Ask your HR leadership to embrace analytics and predictive techniques so you can not only determine your vacancy costs now, but also forecast what they might be down the line.

Establish the Cost of Vacancy

What data points do you need to consider when determining these key roles? What strategies can help you track vacancies in those key roles over time?

According to Tata Consultancy Services, new opportunities from predictive analytics can apply well to such HR processes as talent acquisition, attrition risk management and employee sentiment analysis. Analytics can also help you retain, train and engage your executive talent as well as tell you on whom retention tactics are likely to work.

First, estimate the risk of losing specific individual employees — including senior staff — using predictive models of attrition. You can look at such information as demographics of employees, data on performance compensation and benefits, rewards and recognition data, training and behavioral data and employee surveys. One common formula for employees in general is a simple calculation of input vs. output, dividing your return by the number of employees.

You should work with HR to devise a calculation for at least a generalized view of the value of your most important employees and the possible costs incurred to your firm should they leave. This is where having integrated payroll and TLM systems can give you a marked advantage over competition: The more readily accessible and specific your workforce data is, the better your employee valuations will be.

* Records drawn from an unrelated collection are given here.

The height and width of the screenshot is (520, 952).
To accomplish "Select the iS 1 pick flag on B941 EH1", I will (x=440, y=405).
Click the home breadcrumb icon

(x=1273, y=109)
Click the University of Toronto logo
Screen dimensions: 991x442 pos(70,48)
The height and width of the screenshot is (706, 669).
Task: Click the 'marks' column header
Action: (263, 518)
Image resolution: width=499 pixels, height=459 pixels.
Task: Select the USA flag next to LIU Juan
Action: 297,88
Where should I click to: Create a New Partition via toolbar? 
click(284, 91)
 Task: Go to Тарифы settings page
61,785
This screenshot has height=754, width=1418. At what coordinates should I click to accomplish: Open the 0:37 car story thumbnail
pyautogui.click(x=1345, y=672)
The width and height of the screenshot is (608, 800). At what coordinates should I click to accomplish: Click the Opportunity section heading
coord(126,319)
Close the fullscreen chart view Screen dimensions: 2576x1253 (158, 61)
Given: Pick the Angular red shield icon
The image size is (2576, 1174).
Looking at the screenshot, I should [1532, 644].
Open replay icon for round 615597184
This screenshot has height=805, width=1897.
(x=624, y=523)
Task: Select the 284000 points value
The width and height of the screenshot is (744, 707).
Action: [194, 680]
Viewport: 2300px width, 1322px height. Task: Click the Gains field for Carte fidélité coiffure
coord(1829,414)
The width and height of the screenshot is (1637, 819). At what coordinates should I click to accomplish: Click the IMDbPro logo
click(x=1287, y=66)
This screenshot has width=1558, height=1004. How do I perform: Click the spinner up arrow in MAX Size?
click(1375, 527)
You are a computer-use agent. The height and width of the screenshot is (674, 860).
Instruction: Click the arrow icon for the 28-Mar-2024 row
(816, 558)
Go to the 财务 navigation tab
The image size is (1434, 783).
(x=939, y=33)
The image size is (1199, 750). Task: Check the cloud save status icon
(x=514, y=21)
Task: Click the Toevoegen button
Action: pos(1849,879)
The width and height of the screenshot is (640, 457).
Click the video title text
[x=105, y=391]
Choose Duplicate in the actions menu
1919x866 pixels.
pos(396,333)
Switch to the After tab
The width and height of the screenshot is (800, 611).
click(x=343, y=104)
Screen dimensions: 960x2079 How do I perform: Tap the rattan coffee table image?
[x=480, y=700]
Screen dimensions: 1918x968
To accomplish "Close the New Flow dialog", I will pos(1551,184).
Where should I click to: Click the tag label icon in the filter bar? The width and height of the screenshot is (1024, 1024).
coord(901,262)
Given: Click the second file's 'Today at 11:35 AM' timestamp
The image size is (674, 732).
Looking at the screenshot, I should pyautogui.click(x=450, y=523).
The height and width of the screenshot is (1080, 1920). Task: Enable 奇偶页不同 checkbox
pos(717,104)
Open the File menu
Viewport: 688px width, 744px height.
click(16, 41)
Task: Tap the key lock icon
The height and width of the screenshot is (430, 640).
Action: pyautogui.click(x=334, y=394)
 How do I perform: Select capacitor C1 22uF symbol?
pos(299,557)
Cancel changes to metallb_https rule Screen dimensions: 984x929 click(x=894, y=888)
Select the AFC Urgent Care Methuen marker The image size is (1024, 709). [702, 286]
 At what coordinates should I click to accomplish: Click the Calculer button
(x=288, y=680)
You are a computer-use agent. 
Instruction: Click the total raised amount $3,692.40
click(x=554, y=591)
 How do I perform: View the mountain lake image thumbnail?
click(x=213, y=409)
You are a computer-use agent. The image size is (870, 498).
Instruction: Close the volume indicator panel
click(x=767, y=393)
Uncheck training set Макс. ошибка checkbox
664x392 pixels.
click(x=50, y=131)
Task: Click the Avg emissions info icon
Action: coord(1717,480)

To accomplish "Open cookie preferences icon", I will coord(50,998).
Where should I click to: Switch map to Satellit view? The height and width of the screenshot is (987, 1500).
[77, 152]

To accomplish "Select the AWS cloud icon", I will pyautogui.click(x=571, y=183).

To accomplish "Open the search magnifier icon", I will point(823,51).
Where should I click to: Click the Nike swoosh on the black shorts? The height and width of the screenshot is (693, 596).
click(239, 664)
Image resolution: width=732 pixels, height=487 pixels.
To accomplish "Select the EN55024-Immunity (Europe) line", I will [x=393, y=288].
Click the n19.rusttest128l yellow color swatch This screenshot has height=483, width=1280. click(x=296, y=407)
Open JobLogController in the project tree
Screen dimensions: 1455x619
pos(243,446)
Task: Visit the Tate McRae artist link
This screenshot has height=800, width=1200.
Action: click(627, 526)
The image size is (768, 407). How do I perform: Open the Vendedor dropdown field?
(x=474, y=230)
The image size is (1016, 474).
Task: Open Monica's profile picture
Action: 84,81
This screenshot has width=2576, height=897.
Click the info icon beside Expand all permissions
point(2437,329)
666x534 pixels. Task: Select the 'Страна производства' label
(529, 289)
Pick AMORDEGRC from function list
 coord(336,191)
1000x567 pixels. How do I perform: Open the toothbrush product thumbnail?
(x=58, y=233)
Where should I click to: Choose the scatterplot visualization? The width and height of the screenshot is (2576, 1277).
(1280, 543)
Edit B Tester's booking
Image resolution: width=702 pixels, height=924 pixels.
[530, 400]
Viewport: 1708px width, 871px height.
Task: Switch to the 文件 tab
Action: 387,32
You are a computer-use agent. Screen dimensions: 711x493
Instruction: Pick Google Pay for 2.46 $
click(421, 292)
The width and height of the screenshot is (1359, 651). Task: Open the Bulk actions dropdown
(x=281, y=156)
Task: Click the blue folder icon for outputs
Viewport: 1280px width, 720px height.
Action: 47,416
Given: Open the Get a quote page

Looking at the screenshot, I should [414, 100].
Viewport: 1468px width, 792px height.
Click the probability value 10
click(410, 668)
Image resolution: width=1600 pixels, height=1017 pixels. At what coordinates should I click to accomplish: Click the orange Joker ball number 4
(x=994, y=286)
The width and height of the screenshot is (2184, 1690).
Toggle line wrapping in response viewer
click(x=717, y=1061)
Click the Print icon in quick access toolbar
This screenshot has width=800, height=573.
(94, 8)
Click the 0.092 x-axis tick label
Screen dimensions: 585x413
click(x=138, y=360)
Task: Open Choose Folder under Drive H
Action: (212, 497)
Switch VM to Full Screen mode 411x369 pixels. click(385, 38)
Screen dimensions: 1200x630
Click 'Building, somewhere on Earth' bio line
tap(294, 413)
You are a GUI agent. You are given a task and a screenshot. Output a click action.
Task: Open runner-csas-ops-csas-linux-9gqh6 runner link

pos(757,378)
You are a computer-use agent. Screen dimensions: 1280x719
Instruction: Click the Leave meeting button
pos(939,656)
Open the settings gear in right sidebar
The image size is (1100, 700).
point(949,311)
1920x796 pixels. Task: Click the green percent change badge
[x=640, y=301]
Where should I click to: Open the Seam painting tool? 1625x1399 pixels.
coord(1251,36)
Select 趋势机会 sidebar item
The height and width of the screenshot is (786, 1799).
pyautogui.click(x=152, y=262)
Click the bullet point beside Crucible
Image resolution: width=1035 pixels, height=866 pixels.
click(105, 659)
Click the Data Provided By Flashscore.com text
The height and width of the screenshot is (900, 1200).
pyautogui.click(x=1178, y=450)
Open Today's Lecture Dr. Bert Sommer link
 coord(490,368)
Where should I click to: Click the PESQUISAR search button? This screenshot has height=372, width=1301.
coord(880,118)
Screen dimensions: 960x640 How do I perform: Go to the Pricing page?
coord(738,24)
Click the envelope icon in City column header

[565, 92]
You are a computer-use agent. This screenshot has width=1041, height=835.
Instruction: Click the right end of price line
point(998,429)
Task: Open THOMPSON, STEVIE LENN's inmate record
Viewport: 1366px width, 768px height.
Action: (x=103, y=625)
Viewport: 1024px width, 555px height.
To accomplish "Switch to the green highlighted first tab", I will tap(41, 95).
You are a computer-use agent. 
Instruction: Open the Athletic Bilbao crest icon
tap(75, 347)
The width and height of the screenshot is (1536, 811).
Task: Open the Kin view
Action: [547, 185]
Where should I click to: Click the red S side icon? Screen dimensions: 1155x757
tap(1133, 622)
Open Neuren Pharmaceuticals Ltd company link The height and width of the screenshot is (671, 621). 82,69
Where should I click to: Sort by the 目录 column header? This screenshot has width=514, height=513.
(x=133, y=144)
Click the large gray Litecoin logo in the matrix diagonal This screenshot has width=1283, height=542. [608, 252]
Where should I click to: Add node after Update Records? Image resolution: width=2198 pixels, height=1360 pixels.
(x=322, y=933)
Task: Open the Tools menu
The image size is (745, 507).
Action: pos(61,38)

Data can include senior staff demographics, skills, educational background, experience and information on roles and responsibilities. You can gather this information from individual discussions with senior executives, focus group discussions and demographic data on previously lost employees.

Other tools could include algorithmic examination of the language your senior staff uses. "Algorithmically examining the language people use (or don't use) when they communicate (or don't communicate) about the work they are doing (or not doing) can be extraordinarily revealing," notes the Harvard Business Review.

Preventive steps

The best tactics against cost losses of key personnel: retention and effective recruiting.

Expert Dan Schawbel says that the improving economy opens employees' job options: Organizations must match these opportunities with more pay, expanded benefits and an overall better staffer experience. You can get an idea of what your valued employees expect to be paid from such sites the U.S. Bureau of Labor Statistics.

Career mobility is also a method of engaging and keeping valued employees. Support your employee if he or she asks to change departments or overall tasks, and let your entire organization know about ongoing projects and invite staffers from all departments to contribute.

According to a survey from Ernst & Young, after-hours emails and work texts are intensifying most workers' desire for better work-life balance and flexible work schedules. Surveyed workers biggest desires that you can consider: paid parental leave; onsite or subsidized child care; and the ability to telecommute one or two days a week.

The better the candidate, the smoother your recruiting, too. Good ways to streamline recruiting include avoiding reliance on job boards and walk-in candidates and instead take the time to with placement offices at local colleges, as well as with recruiters and executive search firms.

Your current staff can also help via their professional associations and conferences they attend — not to mention recruiting in-house is often successful — and you should monitor online job boards for candidates.

Losing a senior staffer costs your organization dearly both now and in the future. By planning ahead and taking steps to retain your most-valued staffers, you should be able to develop the means to hold on to your best and brightest.